[AVAILABLE DATA Boundary: Start]

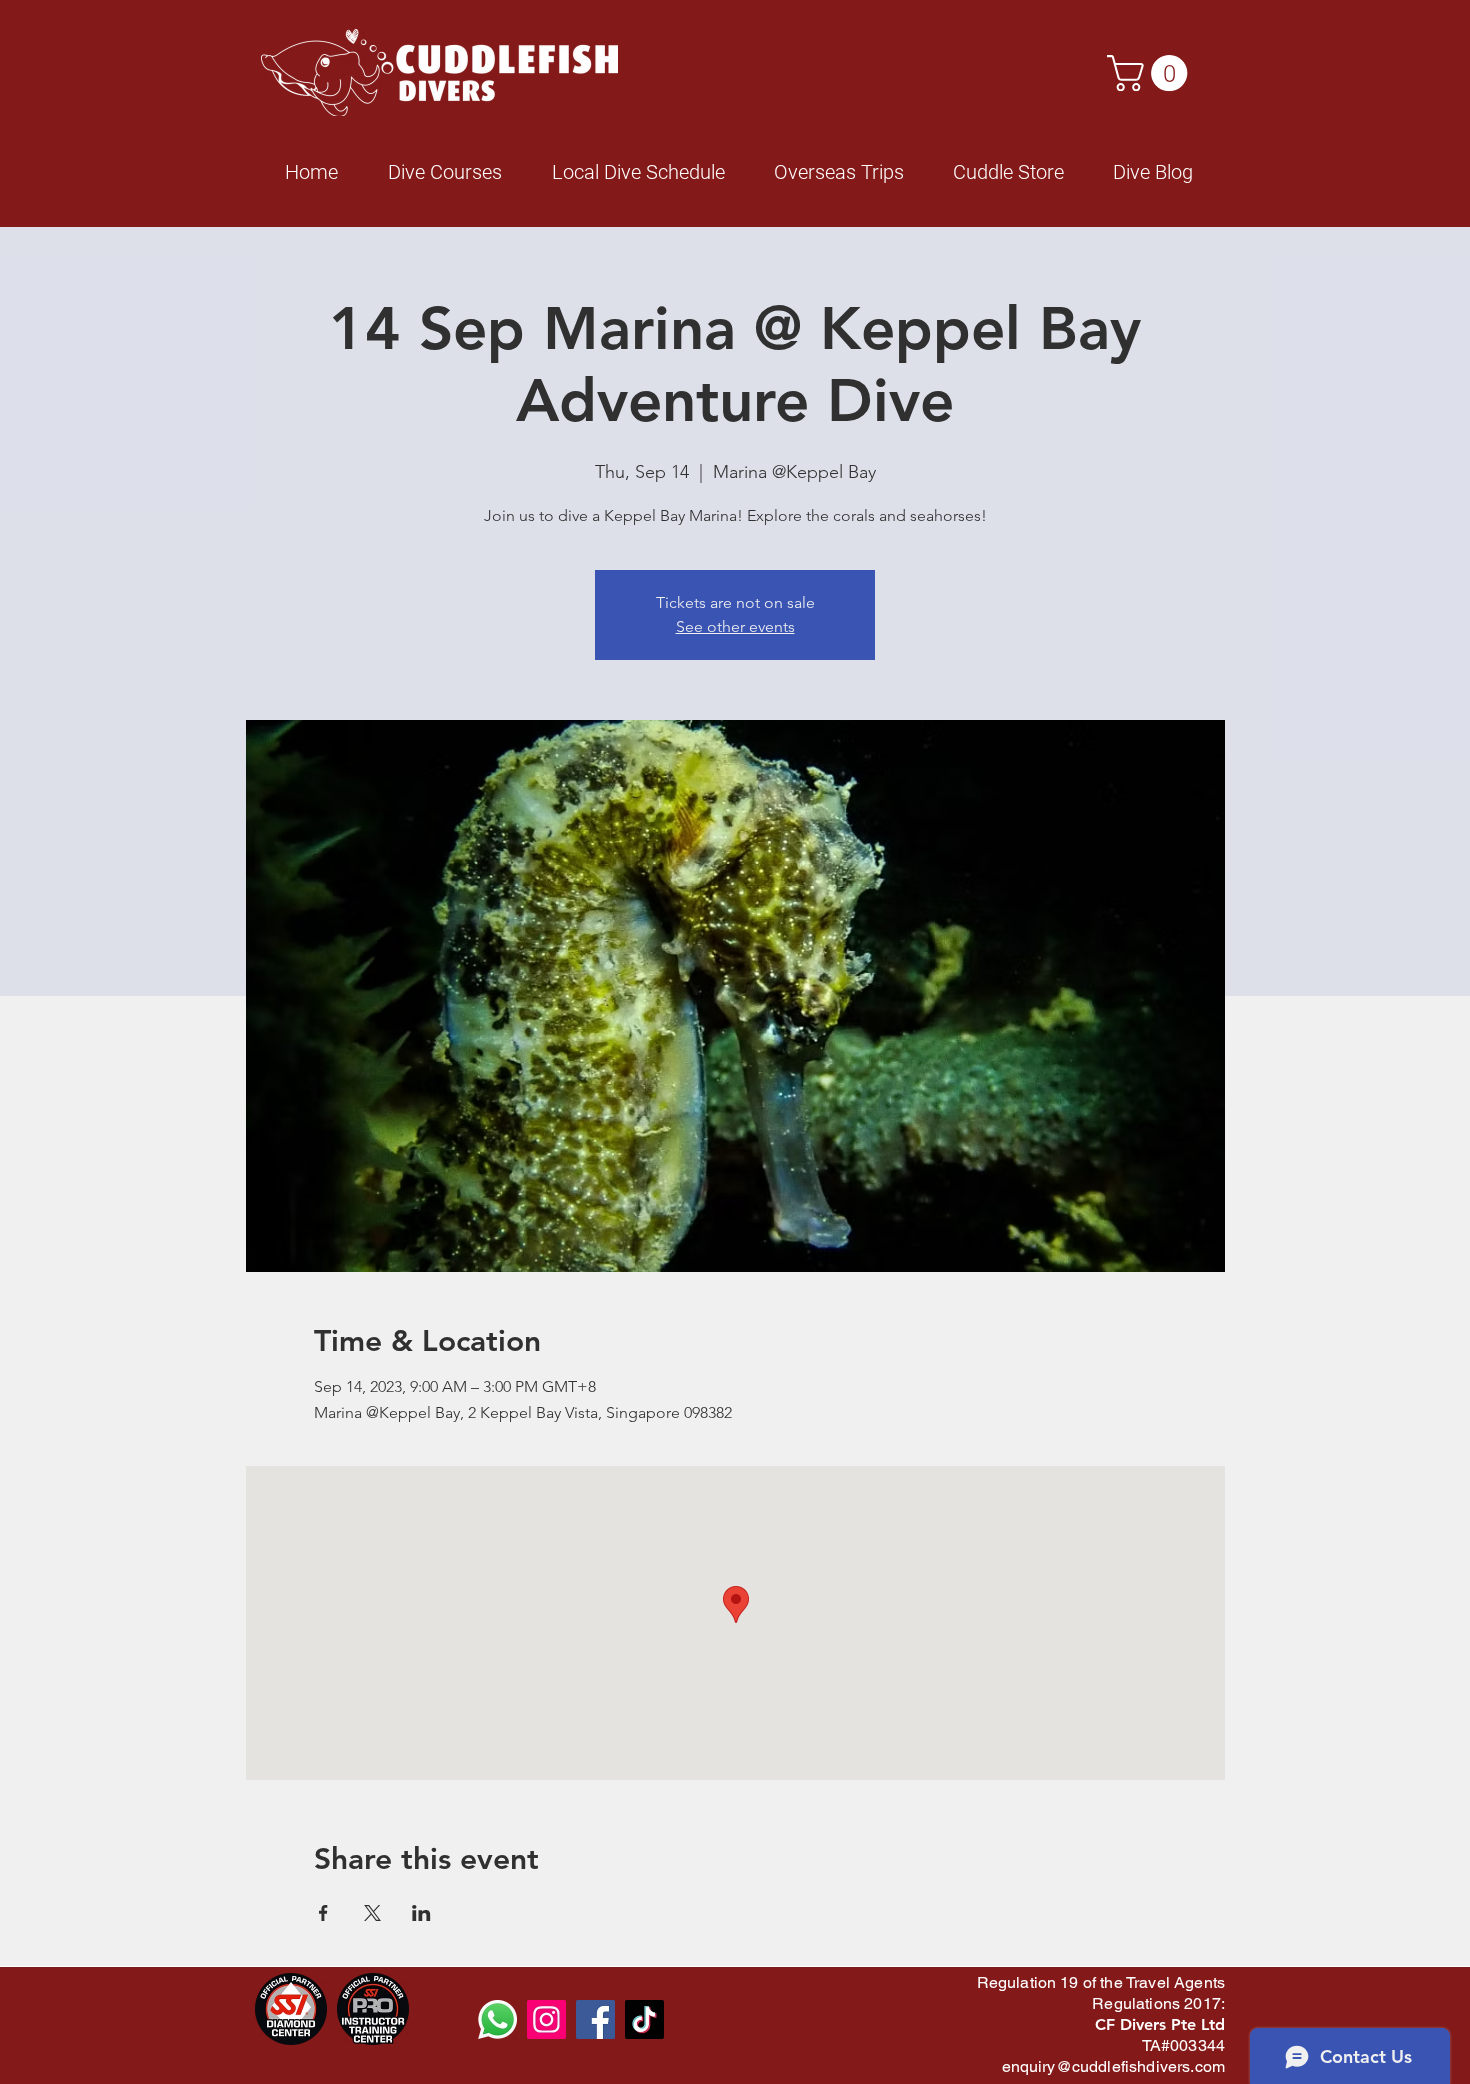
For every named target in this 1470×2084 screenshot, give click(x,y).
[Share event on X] (372, 1913)
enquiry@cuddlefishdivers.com (1113, 2066)
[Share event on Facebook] (323, 1913)
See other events (735, 626)
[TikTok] (644, 2019)
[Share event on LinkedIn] (421, 1913)
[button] (1151, 73)
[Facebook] (595, 2019)
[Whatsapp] (497, 2019)
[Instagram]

[AVAILABLE DATA Boundary: End]

TASK REQUIREMENTS: Find the lines that mention "Share" in the entries and show them.

REPLY:
[Share event on X] (372, 1913)
[Share event on Facebook] (323, 1913)
[Share event on LinkedIn] (421, 1913)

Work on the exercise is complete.